‘Tis the Season for a new seasonal Elder Scrolls Online roadmap style

‘Tis the Season for a new seasonal Elder Scrolls Online roadmap style

Seasons are coming to The Elder Scrolls Online on 2nd April, as Bethesda look to make the biggest shakeup to the MMORPG’s continued development in a long, long time. Chapters are out with quarterly Seasons coming in, bringing all new content and features for free to all players, and a new battle pass system known as Tamriel Tomes. Oh, and all updates will now be launched simultaneously across PC and consoles.

There’s a lot to cover, so let’s get exploring everything announced during the stream.

The New ESO Roadmap

Going from Chapters to Seasons will come with a transition period. Season Zero launches in April and will be followed by Season One and Two later this year on a three month cadence.

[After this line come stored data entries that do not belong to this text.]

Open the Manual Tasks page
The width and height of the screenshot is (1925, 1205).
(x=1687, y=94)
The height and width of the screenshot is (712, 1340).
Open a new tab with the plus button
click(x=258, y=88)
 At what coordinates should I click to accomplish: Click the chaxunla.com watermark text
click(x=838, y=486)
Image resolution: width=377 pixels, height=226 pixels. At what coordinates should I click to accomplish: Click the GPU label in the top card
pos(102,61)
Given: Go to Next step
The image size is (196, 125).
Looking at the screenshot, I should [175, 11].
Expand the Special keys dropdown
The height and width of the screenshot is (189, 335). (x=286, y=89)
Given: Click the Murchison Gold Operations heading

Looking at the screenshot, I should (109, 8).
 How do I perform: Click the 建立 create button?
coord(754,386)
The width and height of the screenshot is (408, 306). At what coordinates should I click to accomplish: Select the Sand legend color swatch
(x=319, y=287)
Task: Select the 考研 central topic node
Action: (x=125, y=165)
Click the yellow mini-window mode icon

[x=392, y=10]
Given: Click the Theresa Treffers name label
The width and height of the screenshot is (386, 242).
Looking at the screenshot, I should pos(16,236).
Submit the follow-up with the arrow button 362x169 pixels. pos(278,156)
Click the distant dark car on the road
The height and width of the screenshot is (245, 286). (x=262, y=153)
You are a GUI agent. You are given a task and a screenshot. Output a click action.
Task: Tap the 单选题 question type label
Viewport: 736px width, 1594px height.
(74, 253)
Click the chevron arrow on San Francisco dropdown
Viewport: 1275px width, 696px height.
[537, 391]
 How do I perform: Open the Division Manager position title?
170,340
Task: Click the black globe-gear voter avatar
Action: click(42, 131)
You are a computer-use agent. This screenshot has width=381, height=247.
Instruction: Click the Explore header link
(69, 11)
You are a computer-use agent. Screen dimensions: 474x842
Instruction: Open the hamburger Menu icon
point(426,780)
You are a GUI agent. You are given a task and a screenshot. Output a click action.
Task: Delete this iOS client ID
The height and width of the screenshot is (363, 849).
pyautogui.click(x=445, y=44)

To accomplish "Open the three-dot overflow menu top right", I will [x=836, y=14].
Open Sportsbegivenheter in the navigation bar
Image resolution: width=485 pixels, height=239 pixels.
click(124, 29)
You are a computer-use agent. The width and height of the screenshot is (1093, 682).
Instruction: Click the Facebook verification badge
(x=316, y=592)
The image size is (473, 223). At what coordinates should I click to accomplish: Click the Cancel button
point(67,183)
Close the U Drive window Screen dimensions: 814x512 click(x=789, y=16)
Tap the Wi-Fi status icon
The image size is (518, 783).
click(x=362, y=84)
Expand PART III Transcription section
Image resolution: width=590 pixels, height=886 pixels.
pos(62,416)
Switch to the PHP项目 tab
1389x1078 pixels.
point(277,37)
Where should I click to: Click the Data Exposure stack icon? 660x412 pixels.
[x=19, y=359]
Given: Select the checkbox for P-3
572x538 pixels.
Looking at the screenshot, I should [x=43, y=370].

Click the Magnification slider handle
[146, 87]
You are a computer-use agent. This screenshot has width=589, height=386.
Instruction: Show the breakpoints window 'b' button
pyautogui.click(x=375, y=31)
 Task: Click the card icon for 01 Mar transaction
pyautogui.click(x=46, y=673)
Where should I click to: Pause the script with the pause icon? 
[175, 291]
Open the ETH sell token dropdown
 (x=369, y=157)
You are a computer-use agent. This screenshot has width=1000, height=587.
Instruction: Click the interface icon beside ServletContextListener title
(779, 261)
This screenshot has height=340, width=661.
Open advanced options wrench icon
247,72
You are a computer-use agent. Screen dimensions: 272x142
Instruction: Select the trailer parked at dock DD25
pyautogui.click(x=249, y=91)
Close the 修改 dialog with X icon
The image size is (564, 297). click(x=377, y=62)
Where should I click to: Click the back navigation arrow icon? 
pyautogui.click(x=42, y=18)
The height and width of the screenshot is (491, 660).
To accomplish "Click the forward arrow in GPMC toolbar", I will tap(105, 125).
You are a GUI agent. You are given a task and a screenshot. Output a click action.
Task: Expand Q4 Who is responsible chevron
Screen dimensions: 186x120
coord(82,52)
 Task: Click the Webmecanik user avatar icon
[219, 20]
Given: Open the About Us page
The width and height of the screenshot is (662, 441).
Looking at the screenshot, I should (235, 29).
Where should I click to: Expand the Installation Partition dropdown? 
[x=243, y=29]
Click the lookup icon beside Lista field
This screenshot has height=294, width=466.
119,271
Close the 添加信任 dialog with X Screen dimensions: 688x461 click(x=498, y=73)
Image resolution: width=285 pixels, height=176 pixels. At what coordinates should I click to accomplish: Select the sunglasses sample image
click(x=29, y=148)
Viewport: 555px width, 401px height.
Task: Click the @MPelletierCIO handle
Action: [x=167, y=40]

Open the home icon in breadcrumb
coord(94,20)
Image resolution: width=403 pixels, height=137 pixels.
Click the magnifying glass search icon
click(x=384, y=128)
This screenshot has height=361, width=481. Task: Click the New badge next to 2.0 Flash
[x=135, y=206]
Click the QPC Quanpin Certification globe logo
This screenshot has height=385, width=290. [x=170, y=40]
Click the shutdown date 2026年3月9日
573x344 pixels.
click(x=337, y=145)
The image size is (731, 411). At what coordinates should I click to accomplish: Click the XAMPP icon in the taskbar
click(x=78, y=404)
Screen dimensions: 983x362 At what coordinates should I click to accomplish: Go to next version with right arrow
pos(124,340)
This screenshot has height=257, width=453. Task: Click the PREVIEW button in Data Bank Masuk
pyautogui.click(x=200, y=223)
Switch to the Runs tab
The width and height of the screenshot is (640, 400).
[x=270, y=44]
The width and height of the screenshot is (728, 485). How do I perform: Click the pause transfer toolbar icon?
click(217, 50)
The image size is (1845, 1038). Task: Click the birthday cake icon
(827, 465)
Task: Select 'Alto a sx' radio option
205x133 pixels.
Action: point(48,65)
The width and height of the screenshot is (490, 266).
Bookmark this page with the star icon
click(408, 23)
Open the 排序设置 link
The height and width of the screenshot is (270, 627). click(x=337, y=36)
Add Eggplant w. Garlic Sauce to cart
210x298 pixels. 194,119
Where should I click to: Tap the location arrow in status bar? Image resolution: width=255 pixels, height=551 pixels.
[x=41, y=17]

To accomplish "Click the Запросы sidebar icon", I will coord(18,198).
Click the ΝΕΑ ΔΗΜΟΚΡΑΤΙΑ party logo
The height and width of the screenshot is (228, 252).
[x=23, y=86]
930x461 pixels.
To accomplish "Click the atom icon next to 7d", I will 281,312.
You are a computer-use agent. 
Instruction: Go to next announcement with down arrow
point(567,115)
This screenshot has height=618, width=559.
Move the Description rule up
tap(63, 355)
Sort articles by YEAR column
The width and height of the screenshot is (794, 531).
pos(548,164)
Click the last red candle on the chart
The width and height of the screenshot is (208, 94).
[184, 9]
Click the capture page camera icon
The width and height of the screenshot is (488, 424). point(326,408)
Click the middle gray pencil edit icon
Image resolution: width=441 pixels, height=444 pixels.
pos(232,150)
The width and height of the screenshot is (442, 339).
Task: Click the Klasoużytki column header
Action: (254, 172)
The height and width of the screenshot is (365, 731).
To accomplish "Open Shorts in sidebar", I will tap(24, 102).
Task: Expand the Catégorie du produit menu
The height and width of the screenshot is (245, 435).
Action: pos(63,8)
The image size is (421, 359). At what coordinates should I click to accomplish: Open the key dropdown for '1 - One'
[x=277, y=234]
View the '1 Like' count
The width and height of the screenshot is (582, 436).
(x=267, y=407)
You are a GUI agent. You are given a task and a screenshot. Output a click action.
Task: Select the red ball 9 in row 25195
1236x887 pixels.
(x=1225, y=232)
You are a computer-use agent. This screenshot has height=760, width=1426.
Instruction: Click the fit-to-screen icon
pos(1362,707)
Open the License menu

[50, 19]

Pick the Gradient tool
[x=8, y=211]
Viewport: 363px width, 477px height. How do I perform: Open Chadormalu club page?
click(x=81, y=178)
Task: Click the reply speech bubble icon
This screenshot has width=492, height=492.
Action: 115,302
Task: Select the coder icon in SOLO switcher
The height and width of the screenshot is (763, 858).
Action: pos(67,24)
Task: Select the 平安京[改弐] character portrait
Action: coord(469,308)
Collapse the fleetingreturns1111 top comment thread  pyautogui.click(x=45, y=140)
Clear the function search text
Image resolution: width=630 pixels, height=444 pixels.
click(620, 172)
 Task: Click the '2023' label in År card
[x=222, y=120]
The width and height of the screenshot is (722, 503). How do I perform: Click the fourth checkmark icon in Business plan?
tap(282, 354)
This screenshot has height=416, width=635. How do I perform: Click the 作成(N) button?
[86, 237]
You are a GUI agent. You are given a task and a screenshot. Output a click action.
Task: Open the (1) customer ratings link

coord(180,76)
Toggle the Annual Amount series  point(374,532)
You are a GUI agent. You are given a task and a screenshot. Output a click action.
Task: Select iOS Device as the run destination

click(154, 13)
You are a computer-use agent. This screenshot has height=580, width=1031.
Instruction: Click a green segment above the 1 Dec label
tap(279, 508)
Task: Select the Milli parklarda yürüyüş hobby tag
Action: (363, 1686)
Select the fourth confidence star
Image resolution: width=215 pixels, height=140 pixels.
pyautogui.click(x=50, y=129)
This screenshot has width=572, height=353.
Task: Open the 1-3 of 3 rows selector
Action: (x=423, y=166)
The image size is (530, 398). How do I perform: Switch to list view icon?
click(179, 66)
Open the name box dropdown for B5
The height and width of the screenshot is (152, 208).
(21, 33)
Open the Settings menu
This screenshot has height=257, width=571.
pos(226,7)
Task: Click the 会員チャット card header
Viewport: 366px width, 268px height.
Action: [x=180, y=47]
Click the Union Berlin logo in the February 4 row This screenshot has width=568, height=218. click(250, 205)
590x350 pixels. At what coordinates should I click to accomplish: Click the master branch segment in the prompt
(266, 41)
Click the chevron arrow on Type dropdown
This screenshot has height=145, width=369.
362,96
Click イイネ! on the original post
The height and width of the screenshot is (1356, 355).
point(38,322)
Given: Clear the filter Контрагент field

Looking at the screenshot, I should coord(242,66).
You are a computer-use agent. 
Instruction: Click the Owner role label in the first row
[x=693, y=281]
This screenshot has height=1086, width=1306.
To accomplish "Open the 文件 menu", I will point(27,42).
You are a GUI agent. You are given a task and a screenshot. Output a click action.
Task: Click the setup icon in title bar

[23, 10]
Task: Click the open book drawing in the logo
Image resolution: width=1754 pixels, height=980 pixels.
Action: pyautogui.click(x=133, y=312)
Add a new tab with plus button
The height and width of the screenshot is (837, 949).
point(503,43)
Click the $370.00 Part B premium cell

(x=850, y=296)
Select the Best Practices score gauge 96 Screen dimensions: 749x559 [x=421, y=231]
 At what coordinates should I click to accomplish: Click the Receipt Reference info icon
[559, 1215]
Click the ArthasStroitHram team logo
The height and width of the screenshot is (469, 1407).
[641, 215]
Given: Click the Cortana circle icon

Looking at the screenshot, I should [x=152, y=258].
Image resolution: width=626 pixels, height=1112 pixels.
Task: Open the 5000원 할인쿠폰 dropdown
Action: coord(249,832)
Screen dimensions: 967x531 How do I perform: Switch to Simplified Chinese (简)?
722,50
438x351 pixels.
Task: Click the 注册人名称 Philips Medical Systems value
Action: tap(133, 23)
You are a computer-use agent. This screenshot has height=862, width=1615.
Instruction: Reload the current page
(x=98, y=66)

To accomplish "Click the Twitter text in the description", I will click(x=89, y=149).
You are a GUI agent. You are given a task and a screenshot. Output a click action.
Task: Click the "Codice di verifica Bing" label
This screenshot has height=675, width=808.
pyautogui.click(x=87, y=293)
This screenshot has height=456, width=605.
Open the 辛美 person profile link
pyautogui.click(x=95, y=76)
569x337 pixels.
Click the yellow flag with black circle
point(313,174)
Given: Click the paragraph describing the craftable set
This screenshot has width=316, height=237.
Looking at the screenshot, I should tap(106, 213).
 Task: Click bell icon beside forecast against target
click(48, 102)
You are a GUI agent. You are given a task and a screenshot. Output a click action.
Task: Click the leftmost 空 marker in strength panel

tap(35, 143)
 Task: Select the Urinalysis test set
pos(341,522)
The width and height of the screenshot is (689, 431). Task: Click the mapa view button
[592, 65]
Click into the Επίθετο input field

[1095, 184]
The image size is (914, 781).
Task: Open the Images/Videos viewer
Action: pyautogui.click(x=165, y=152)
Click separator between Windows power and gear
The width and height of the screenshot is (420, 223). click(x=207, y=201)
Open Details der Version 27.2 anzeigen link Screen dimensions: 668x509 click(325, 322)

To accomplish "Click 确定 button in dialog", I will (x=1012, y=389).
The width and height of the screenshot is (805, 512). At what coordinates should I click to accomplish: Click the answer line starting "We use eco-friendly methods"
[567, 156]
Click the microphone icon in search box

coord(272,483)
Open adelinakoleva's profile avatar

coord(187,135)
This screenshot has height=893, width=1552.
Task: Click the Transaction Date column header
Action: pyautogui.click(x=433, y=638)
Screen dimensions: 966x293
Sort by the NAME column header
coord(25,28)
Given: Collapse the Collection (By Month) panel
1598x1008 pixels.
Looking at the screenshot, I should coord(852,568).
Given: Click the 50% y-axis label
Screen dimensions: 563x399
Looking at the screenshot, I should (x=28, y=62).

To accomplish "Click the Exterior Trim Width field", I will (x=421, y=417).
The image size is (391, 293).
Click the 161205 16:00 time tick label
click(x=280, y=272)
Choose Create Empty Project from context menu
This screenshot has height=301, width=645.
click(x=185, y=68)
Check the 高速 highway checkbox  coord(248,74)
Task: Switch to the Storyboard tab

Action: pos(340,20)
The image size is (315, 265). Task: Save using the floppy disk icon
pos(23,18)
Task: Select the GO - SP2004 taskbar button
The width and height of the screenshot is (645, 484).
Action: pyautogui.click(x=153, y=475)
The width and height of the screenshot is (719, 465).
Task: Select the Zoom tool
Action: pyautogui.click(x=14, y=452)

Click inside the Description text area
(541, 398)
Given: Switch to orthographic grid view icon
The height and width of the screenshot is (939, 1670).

Elder Scrolls Online Seasons Roadmap

Compared to Chapters, this means you will still see quarterly updates for the ESO, but the team point to this switch to seasons letting be more fluid and reactive to fan feedback and game needs, as opposed to the strict annual roadmaps that the team had worked to previously with the one major focal point in June of each year. That the shift to seasons was announced in December 2024 and is only coming to fruition in early 2026 is a sign of how inflexible this could be.

What will a Season contain? Well it could be new zones and storylines, it could be new events, a new or revamped class, skill line or system, a broad range of quality of life improvements, or some mixture of all of these.

ESO Season Zero

Starting with Season Zero the team are looking to blend a mixture of new features and revisiting older content. Update 49 will release on 9th March and precede the main Season Zero launch on 2nd April. This will then run through to 8th July.

The first ever group event zone in TESO will be added in the form of The Night Market – running from 29th April through June as a trial run that could see this return or become permanent. This PvE zone in Fargrave is designed to be genuinely difficulty to overcome, and while you don’t need to be in a guild to head there, but it will help if you’re in one, while there are unique rewards such as a new house to earn.

Elder Scrolls Online Night Market group event

This comes alongside a new PvP progression system and the first iteration of a new overland difficulty setting, to up the challenge of simply getting around the world.

Classic Content Revamps

Alongside new content is the focus on raising the bar of quality. Visual refreshes and balance updates are going to rollout across the classes and combat styles, starting with the Dragonknight and two-handed weapon skill lines, continuing with the Werewolf, Warden and Sorcerer through the quarterly updates. Each Season will come with one main class to focus on, but smaller improvements sprinkled throughout. The aim is to make a single class more viable without needing to multi-class.

Elder Scrolls Online Dragonknight revamp

Core quality of life improvements will make outfits possible account-wide, as well as making skill and attribute respecs free within the UI, back bar XP, faster rider training, increased furnishing limits, and plenty more down the line, including guild housing, hybridisation and cross-play.

OK, so where’s the battle pass, then?

Of course, all of this still needs paying for in some fashion, and so there’s the new Tamriel Tomes battle pass with both free and premium tracks of rewards for new armour, weapon styles, crates and more. Daily login rewards are out to help reduce some of the FOMO, and you’ll be able to progress through the ranks with a mixture of weekly and seasonal points from questing, trials, PvP, crafting, dungeons and more – you’ll be able to re-roll weeklies that you dislike, to some extent.

Elder Scrolls Online Gold Coast Bazaar

There’s also the Gold Coast Bazaar, which will let you buy rewards including some previously time limited ones, with a steady pace to the shop refreshes. This use the Trade Bars earned through the Tamriel Tome (mostly on the free track) and from some other in-game activities.

Curiously, ESO Plus remains, and will continue to feature all of the standalone expansion contents of before, but the appeal of this optional subscription will be reduced. The main bonuses are accelerated Tome Point earning, and you’ll be able to get a free premium plus upgrade once a year for the Tamriel Tomes.

Is this a good or bad thing for ESO?

All in all, this could be a really positive move for The Elder Scrolls Online. There’s always the fear with battle passes that they become all-consuming engagement traps, and compared to older expansion pack models, seasons can often feel much less significant – it’s already been confirmed that you won’t see big new landmasses, but that the game will have smaller additions and look to revisit areas.

The benefit, though, is that this change helps to reduce the mental burden of stepping into a decade-old game and understanding what you need to buy to get the latest experience. Now it will (mostly) just all be there. And for existing players? The developers getting to be more responsive to feedback and making game changes more publicly and speedily is only a good thing.